Interested in reaching out to the families within your local community? Here are ways to become a church that intentionally creates space for parents.
WFM Staff · October 24, 2017
Over the years, we’ve seen and worked with many of today’s fastest-growing churches.
In every case, they have two main characteristics in common: they’re passionate about their unique mission and they’re reaching families by focusing on kids.
Reaching families is a foundational part of why we work hard to create ridiculously cool, fun environments for kids.
We’ve seen incredible growth from these churches. In every instance, there are three common and consistent keys we’ve seen from these churches, and we’ve shared them here to help your church become even more effective!
Reach the kids and you’ll reach the family.
Simply said, a visible investment in your children’s ministry sends a tangible message to your community that you care about kids and families. It’s a testimony of the church’s commitment to its kids. That’s why churches across the country are creating immersive, engaging environments for their children’s and youth ministries. Generally speaking, churches can expect an an average increase of 20 to 25 percent in kids’ attendance after creating intentional environments.
Some churches have even reported doubling their children’s’ attendance in a single year as a direct result of making kids feel welcomed and wanted.

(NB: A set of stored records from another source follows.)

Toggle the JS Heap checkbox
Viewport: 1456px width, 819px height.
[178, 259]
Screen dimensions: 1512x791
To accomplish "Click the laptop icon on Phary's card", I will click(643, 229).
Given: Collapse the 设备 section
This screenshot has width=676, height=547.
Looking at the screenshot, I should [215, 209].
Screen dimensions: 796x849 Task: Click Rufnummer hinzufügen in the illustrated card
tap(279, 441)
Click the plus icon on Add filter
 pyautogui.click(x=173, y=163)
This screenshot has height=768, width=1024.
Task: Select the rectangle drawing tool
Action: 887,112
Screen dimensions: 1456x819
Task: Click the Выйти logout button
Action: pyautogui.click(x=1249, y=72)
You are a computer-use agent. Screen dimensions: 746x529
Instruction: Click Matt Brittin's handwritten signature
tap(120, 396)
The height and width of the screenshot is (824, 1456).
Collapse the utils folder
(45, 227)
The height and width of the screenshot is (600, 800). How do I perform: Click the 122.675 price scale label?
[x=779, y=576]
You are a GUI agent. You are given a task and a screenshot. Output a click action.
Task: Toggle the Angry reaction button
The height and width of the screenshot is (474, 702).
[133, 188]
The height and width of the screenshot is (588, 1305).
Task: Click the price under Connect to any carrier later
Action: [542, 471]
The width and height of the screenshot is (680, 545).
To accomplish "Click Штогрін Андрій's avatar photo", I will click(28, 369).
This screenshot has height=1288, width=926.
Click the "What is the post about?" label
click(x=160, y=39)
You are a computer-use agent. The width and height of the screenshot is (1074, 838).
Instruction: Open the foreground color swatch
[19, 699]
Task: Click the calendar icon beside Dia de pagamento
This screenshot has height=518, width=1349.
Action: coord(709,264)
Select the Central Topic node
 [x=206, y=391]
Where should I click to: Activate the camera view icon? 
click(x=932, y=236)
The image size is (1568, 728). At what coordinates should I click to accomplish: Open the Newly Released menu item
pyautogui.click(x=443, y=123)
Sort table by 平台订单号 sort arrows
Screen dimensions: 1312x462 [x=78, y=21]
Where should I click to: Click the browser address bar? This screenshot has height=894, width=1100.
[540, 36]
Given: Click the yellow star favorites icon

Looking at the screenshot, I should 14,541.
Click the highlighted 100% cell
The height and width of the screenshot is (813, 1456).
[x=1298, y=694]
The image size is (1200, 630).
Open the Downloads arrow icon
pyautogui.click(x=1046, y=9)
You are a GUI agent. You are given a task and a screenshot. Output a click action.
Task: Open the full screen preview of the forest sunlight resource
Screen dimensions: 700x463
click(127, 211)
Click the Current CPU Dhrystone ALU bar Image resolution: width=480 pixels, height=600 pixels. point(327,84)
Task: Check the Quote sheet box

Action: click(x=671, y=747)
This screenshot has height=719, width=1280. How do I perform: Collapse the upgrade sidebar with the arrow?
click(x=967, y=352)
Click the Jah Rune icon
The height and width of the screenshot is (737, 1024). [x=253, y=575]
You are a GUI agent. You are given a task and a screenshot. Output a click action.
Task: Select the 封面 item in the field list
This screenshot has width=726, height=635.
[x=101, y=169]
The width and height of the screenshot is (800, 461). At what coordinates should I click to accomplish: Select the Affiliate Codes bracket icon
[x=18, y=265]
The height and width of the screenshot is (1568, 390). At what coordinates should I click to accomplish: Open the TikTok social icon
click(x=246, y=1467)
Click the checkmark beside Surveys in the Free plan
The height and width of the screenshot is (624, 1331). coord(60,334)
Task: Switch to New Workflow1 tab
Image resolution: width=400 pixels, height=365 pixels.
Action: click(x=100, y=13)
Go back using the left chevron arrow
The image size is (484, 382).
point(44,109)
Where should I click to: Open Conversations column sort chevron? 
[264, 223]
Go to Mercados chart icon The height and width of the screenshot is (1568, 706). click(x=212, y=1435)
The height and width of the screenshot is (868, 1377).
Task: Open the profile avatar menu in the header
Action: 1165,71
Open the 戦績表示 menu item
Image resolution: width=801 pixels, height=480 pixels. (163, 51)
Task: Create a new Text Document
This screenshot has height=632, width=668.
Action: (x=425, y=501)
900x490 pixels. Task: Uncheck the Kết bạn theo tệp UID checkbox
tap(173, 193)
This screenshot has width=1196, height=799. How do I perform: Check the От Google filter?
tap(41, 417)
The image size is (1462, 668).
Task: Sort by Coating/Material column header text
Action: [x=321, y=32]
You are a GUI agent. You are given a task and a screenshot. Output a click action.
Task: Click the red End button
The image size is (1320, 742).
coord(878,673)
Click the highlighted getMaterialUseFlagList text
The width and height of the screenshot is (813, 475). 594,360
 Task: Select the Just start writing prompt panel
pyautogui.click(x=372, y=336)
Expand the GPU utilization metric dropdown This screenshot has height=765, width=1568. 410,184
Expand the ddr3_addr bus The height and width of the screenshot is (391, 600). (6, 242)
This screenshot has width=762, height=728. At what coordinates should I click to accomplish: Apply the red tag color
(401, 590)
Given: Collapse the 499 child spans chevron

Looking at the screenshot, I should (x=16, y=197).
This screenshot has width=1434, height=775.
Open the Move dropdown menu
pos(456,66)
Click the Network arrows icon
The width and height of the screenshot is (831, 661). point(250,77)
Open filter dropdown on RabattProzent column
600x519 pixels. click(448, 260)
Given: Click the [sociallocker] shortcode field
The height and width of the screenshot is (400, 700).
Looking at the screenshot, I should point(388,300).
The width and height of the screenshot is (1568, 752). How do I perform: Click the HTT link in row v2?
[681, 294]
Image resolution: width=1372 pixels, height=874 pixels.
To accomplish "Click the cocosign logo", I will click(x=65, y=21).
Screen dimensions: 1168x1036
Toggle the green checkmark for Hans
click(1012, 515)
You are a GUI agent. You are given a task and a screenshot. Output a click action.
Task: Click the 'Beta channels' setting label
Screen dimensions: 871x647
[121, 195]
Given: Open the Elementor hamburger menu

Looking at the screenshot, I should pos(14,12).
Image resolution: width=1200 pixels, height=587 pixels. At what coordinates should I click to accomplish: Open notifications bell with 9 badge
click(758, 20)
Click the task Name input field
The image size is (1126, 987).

Be Over-the-Top In Making Kids A Priority
Sure, churches love kids, but churches that put a priority on kids ministry make it clear that kids are a high priority. From the standpoint of first-time visitors, a visual statement says volumes and adds inestimable credibility to the ministry. “You never get a second chance to make a great first impression.”
Making kids a priority takes on a lot of little touches as well as some big statements. In whatever way you can, make it obvious to families which areas are made for the kids. From bold and fun signage, grand entrances, children’s hallways to efficient, organized and secure check-in areas, the key is to make the statement that kids are not just welcomed and safe; they’re invited to belong.